■ INFORMATION PROVIDED
•••••
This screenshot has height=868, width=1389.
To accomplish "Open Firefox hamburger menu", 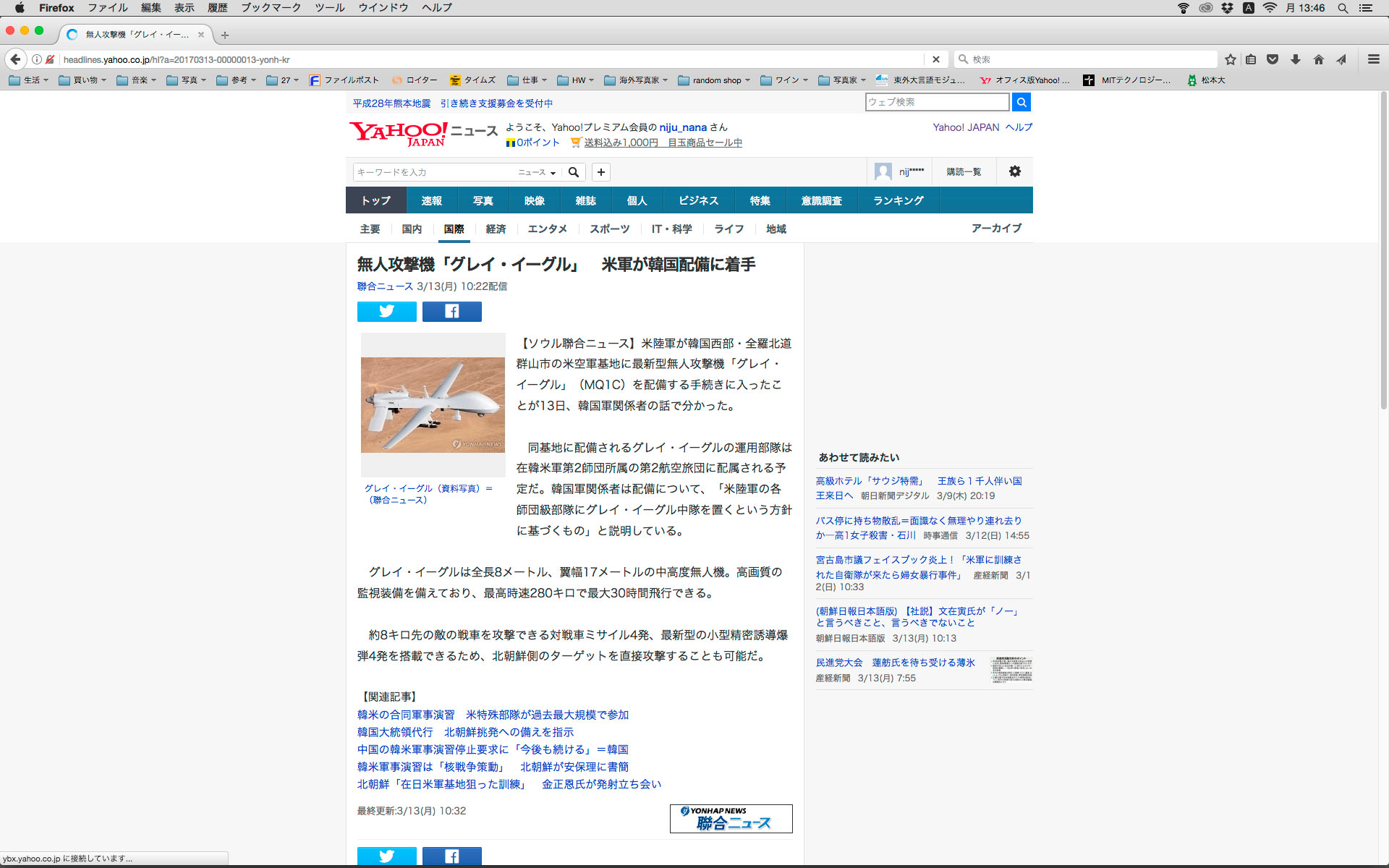I will [x=1373, y=59].
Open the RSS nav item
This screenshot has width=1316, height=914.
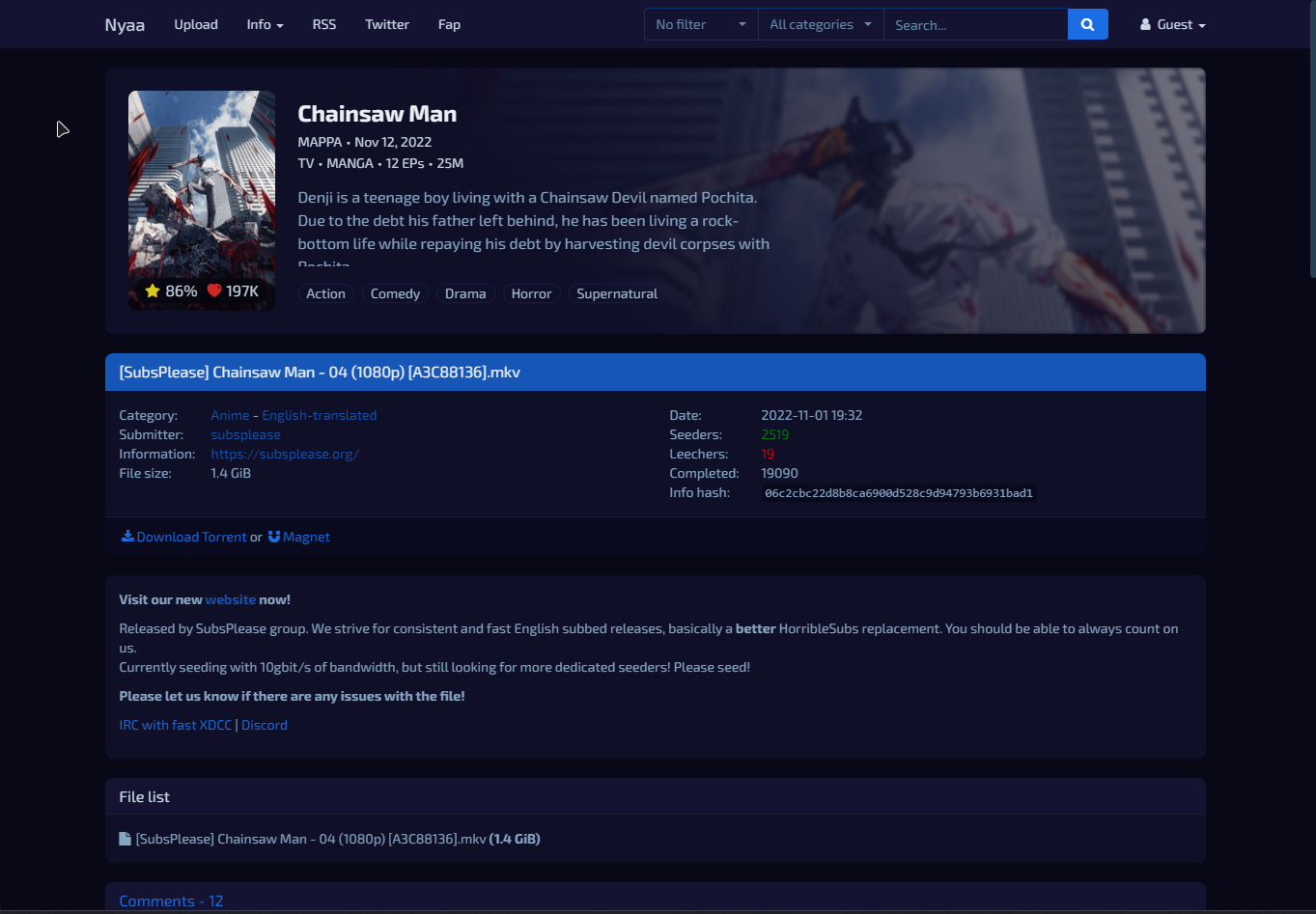(x=324, y=25)
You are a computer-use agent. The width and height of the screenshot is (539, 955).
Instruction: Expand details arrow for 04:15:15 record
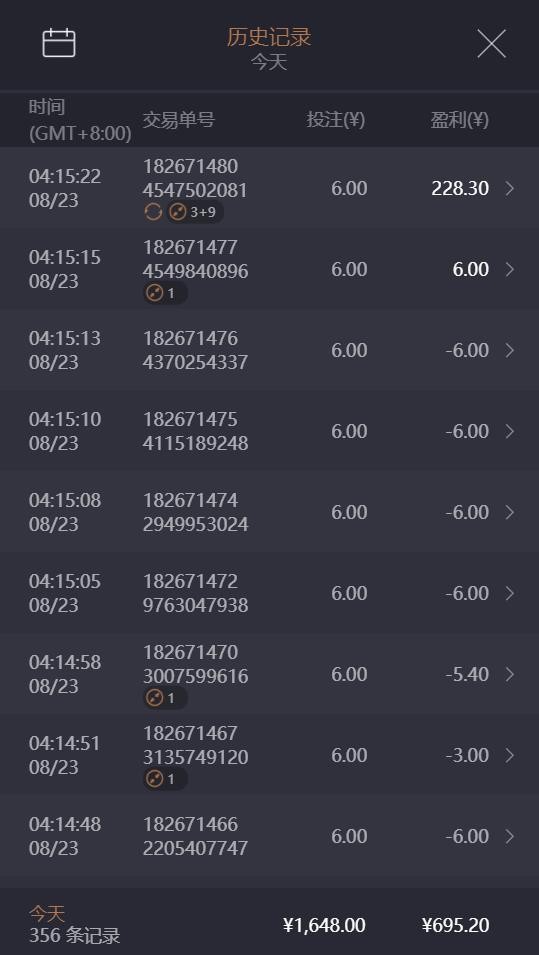[x=510, y=269]
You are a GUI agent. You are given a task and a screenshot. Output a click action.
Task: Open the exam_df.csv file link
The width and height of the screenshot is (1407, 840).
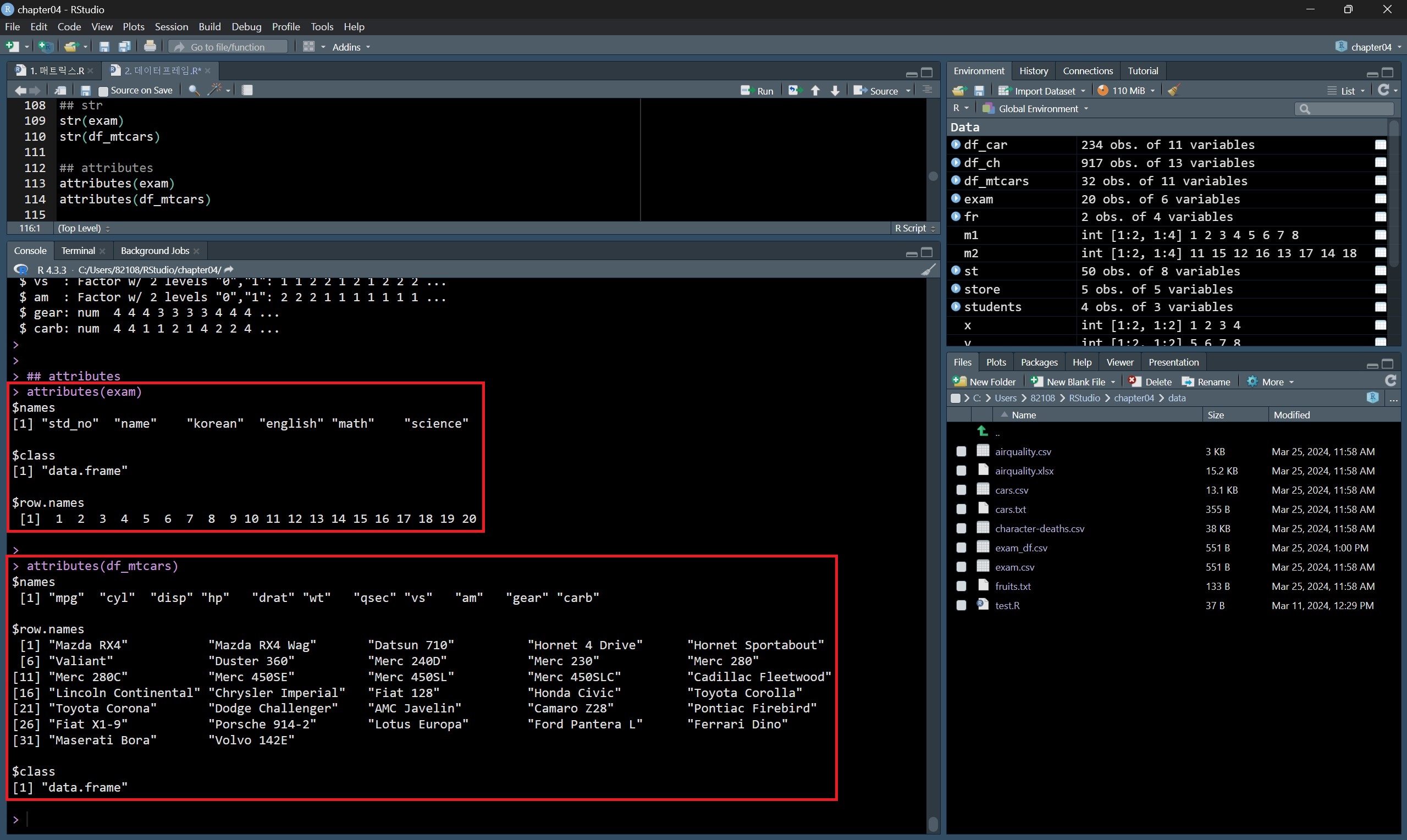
•••••
■ TASK
Turn the lines of the items, from the line containing "You are a computer-use" through the end of the items, into a numbered list, skipping any blank lines and leaving the pictures out.

■ COMPLETE OUTPUT
1. You are a computer-use agent. The width and height of the screenshot is (539, 955).
2. Instruction: Expand details arrow for 04:15:15 record
3. [x=510, y=269]
4. You are a GUI agent. You are given a task and a screenshot. Output a click action.
5. Task: Open the exam_df.csv file link
6. The width and height of the screenshot is (1407, 840).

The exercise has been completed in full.